Collected data entries:
--- START ---
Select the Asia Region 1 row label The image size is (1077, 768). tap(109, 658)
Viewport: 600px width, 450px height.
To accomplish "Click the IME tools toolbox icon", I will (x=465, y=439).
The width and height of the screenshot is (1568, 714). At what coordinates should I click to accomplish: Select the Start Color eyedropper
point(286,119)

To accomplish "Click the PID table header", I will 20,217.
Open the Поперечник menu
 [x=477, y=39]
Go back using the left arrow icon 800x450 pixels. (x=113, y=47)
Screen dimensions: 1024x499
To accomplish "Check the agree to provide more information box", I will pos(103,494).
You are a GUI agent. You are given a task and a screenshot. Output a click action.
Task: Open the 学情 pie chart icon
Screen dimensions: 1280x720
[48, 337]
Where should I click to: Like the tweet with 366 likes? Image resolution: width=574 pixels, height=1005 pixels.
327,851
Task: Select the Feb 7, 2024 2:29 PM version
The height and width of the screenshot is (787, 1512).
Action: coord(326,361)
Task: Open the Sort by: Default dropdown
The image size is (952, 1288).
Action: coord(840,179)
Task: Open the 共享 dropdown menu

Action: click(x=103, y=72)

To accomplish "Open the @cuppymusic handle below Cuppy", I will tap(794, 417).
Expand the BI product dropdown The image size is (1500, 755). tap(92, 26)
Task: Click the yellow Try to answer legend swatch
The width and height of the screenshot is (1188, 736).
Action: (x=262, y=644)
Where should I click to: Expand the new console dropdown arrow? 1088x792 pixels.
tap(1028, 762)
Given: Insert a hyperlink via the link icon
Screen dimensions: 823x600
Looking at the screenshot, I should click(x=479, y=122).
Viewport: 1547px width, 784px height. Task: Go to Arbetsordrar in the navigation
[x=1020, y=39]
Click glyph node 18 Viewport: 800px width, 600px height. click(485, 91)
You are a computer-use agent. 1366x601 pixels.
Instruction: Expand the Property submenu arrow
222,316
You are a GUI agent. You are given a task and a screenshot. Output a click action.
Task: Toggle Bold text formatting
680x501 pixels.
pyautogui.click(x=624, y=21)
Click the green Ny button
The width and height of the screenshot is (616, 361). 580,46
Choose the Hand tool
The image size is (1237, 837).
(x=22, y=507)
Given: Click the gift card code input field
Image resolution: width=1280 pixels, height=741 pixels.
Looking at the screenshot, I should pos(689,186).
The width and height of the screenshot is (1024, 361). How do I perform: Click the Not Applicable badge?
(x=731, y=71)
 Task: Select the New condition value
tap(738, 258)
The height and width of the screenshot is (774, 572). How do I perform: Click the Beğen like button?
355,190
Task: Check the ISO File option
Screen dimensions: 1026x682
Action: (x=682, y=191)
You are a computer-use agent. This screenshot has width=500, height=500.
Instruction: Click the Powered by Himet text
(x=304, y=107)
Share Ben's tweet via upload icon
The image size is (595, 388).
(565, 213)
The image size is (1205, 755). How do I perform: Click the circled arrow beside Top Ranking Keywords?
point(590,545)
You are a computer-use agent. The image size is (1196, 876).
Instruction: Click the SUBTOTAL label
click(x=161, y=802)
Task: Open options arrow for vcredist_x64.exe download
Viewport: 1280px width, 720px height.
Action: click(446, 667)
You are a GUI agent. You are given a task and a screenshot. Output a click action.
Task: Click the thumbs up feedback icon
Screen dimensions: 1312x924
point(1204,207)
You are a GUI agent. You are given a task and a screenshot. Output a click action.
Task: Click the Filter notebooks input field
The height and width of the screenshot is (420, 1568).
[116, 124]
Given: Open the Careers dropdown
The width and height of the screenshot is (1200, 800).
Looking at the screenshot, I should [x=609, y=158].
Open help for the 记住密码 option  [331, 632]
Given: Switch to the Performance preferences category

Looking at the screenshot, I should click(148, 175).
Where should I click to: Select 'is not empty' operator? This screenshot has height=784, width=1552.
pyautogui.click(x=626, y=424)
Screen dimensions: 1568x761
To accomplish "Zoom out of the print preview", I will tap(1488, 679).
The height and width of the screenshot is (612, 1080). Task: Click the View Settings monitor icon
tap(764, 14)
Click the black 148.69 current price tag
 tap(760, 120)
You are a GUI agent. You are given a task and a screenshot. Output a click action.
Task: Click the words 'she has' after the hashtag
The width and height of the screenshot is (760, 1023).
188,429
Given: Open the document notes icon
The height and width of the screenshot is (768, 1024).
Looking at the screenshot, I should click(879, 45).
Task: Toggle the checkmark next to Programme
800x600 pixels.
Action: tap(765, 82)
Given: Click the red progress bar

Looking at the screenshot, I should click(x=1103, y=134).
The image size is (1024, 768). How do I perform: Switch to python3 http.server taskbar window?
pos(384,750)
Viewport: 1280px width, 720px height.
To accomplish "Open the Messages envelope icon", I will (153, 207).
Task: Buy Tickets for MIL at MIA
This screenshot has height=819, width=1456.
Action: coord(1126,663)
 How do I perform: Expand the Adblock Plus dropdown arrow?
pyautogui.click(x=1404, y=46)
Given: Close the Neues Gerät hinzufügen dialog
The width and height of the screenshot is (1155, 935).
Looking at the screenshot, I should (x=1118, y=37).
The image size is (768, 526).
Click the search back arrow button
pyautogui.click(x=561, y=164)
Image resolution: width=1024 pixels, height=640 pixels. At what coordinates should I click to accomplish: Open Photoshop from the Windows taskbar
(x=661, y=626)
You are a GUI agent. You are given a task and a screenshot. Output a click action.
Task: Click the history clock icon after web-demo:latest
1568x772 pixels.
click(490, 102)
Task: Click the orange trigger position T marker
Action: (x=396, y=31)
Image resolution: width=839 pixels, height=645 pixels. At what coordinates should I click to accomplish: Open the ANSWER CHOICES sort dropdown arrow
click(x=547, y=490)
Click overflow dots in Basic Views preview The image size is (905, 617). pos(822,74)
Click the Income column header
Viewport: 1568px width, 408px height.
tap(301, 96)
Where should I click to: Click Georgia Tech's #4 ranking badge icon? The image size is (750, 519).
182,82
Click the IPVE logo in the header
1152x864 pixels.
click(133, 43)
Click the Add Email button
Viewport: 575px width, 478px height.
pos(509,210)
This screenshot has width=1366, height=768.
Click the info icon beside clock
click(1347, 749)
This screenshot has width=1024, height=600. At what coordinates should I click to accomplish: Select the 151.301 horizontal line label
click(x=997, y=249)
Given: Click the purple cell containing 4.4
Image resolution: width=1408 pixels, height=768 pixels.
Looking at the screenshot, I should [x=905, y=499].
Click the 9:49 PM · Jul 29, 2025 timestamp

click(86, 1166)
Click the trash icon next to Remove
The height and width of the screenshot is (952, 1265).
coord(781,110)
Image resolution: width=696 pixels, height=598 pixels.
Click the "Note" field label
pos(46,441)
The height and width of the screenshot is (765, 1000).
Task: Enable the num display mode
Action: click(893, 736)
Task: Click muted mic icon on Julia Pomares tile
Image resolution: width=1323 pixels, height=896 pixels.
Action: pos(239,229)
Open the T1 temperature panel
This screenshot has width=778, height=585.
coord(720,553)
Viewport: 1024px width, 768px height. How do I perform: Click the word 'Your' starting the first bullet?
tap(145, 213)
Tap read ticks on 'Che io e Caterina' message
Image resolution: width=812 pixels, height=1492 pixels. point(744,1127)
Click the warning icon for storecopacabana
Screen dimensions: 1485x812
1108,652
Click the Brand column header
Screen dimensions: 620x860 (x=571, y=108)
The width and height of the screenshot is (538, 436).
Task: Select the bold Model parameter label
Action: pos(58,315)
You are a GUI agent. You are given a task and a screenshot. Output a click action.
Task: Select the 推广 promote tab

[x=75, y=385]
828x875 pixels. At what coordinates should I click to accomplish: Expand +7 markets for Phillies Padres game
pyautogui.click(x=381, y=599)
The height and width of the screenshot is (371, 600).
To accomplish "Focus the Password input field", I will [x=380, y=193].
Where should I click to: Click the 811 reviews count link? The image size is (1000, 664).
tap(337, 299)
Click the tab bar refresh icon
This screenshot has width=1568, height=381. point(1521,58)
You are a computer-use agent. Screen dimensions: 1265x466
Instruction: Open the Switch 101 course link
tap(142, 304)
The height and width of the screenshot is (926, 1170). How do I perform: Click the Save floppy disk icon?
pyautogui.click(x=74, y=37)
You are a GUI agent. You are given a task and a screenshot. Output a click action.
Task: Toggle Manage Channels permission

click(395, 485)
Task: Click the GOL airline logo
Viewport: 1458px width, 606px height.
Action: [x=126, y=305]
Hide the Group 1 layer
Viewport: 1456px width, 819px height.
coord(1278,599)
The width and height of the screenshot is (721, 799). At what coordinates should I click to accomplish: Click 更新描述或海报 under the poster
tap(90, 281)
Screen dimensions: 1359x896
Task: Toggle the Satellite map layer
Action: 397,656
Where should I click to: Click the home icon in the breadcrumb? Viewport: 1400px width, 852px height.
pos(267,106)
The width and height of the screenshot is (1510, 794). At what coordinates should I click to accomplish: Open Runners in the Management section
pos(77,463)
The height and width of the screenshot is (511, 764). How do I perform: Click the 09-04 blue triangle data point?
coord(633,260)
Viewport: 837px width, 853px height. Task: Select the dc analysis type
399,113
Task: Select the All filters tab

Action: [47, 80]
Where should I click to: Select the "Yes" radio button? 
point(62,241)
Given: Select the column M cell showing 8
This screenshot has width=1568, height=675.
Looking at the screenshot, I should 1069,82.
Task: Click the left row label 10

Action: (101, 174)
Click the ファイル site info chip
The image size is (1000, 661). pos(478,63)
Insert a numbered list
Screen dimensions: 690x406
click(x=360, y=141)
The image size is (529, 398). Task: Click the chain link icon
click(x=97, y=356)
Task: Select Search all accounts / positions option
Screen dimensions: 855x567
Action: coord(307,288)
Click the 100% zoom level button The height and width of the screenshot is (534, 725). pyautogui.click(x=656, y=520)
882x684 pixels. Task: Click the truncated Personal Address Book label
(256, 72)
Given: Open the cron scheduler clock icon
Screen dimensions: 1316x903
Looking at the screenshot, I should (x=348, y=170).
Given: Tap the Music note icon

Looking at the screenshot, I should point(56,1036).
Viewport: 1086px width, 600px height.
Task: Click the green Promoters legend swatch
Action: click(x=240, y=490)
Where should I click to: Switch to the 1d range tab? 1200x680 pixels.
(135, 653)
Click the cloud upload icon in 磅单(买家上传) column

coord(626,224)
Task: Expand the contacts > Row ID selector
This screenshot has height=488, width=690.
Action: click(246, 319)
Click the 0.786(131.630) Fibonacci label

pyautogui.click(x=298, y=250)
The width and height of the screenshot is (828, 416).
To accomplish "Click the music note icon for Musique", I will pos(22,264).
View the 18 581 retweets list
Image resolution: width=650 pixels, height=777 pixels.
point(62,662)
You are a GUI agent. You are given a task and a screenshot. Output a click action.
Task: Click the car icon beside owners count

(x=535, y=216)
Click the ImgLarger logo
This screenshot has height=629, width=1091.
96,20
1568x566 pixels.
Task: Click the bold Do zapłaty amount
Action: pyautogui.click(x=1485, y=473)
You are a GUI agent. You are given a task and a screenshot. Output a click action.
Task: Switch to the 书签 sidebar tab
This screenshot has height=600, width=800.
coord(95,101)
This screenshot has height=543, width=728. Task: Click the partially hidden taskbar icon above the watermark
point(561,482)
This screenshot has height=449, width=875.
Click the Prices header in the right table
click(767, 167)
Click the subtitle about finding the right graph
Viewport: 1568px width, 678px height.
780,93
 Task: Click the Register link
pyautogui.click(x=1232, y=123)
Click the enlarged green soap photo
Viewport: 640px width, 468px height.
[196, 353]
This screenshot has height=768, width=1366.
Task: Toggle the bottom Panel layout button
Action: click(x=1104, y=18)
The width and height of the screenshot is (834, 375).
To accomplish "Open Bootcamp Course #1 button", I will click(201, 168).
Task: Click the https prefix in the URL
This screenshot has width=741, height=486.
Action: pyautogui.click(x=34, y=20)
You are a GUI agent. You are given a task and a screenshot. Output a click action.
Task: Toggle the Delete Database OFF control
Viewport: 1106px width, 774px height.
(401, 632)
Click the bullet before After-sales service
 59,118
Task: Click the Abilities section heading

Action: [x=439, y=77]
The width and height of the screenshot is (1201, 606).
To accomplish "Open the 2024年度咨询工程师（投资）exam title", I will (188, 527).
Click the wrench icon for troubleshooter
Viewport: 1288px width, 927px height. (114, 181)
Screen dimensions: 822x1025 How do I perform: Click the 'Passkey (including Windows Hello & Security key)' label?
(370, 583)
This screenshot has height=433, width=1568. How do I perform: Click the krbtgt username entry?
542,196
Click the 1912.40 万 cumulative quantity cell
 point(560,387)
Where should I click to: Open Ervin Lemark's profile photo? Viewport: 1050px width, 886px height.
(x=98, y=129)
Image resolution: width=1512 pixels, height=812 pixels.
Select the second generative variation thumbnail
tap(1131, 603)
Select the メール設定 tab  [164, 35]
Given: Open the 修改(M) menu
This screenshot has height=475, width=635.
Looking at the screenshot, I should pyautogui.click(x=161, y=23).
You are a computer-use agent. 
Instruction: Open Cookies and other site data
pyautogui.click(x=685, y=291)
--- END ---
Exercise details: In the entries above, some lines hold the string "computer". Copy each of them.

The answer:
You are a computer-use agent. 1366x601 pixels.
You are a computer-use agent. This screenshot has width=500, height=500.
You are a computer-use agent. The image size is (1196, 876).
You are a computer-use agent. Screen dimensions: 1265x466
You are a computer-use agent. 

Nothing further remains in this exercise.